Hi all,
following discussions yesterday with Juan Quintela and Marcelo Tosatti,
here is my humble proposal: remove block migration from qemu master. It
seems to me that keeping block migration is going to slow down further
improvements on migration. The main problems are:
1) there are very good reasons to move migration to a separate thread.
Only a limited amount of extra locking, perhaps none is needed in order
to do so for RAM and devices. But the block drivers pretty much need to
run under the I/O thread lock, and coroutines will not help if the I/O
thread is taken by another thread.

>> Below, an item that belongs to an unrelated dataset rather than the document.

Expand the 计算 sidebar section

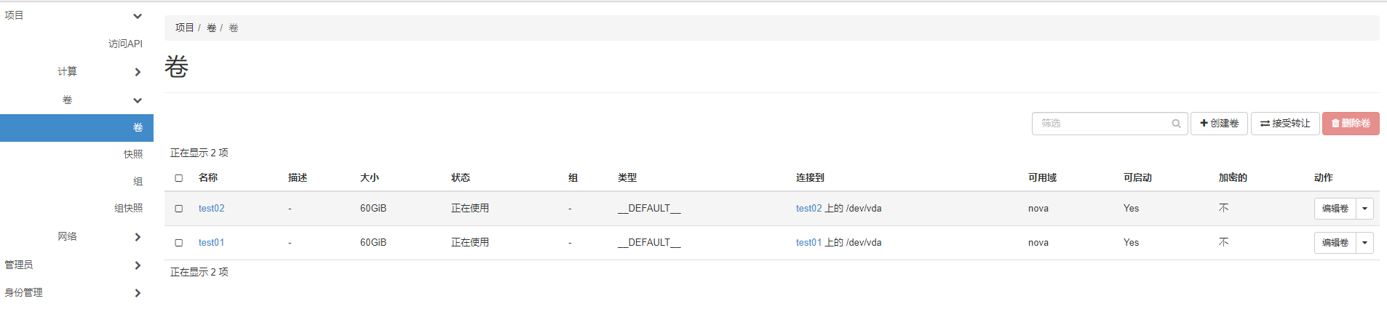pyautogui.click(x=138, y=72)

It's hard/unreliable/pointless to
ping-pong migration between threads.
2) there already are plans to reimplement block migration... it's called
streaming :) and not coincidentially it reuses some of the block
migration code.
Here is how it would go:
1) remotely stream the block devices from machine A to machine B. Keep
them in sync via the mirroring block device when the streaming is finished.
2) As soon as they are in sync, start live migration.
3) When the source QEMU exits, the destination machine runs and
switches over to its local storage.
Now, how do you do remote streaming? NBD. It does anything you need
except perhaps TRIM---also easily added.
1a) Start qemu-nbd on the remote machine, writing to the destination image.
1b) Start (local) live streaming of the source block device to an NBD
client that points to the qemu-nbd occurrence.
2a) Start qemu -S -incoming on the remote machine. Use the same image
you used in (1a) for the disk.
2b) As soon as streaming finishes, _keep mirroring_ on the source and
start live migration.
3) Wait until after the NBD server closes the connection with the client
before starting the destination machine.
Advantages:
1) Streaming and migration cannot be done at the same time, this should
make the limitation much easier to fix. I don't know if Marcelo's code
can stream multiple devices at the time but, even if it can't, taking
migration out of the picture should make that easier.
2) Easier to make improvements to migration.
3) Perhaps separating block/RAM migration would make convergence of
pre-copy migration easier?
Disadvantages:
1) It requires one listening port per disk on the destination machine
but, if desired, libvirt can tunnel the NBD connection just like it
tunnels the migration data---it can even encrypt it and whatnot.
2) Complicated to do by hand. If you want to simplify this, qemu-nbd
can be embedded in qemu itself as -incoming-nbd or as a new monitor
command, and similar syntactic sugar can be provided on the source. But
this requires more changes and the sequence would in practice be managed
by libvirt, of course. The manual steps still allow the idea to be
demonstrated with zero changes to the code besides streaming.
3) ... put yours here.
How does it sound?
Paolo